Anträge auf Zuteilung von KZ-Häftlingen wurden von den interessierten Firmen
direkt bei dem SS-Wirtschaftsverwaltungshauptamt (WVHA) gestellt, und zwar im
Allgemeinen bei SS-Sturmbannführer Maurer, dem Leiter der Abteilung D II Arbeitsein-
satz der Häftlinge. In Einzelfällen wurden diese Anträge vom SS-Brigadeführer Glücks,
Maurers Vorgesetztem, und – wenn der Antragsteller besonders gute Kontakte zu der SS
pflegte – vom Leiter des WVHA, SS-Gruppenführer Pohl, bearbeitet.

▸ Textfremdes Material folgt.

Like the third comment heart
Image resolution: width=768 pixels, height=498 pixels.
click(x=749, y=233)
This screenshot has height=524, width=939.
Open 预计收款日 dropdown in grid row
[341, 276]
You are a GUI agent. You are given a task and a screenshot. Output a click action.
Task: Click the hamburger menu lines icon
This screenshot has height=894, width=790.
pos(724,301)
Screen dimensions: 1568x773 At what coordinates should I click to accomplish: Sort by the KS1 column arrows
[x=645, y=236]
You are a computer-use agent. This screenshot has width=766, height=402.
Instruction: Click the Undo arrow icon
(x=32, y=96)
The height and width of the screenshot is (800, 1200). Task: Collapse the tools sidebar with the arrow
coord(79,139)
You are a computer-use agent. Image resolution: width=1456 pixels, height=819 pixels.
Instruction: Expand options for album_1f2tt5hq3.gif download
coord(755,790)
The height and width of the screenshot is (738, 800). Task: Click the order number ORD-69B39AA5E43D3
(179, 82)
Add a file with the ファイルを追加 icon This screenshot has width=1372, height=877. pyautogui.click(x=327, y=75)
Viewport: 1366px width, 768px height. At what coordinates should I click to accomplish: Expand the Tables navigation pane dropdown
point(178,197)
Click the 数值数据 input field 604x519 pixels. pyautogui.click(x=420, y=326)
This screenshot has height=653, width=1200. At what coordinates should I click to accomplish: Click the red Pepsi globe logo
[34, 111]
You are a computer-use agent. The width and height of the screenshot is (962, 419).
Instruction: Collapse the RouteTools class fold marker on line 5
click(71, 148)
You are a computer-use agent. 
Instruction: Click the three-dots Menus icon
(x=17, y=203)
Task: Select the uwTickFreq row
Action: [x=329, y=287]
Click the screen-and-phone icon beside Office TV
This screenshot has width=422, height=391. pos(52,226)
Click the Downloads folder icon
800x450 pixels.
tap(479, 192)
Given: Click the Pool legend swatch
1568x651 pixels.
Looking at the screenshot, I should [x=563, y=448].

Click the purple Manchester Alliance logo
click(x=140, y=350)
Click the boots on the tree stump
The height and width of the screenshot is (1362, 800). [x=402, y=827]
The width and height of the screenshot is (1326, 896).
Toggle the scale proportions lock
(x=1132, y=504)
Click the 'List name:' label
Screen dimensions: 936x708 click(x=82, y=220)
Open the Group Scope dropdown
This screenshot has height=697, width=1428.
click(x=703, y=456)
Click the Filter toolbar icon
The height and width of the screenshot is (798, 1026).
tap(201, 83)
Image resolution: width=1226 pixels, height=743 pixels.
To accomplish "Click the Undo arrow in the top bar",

Nachdem die Zutei-
lung von Häftlingen genehmigt worden war, kontrollierten Vertreter vom WVHA sowie
der zuständige Lagerkommandant das für die Häftlinge eingerichtete Lager, wobei die SS
besonders auf verschiedene Sicherheitsvorkehrungen (entsprechender Zaun, Risiko der
Kontaktaufnahme zu den Zivilarbeitern) achtete. Waren diese Sicherheitsmaßnahmen
erfüllt, wurde das entsprechende KZ angewiesen, eine bestimmte Anzahl von Häftlingen
an den Antragsteller zu überstellen. Die Firmen konnten selbst in einem KZ die Häftlinge
auswählen, die für den Arbeitseinsatz am besten geeignet erschienen. Bis Ende 1944 hatte
das WVHA ca. 600.000 Häftlinge an deutsche Unternehmen überstellt.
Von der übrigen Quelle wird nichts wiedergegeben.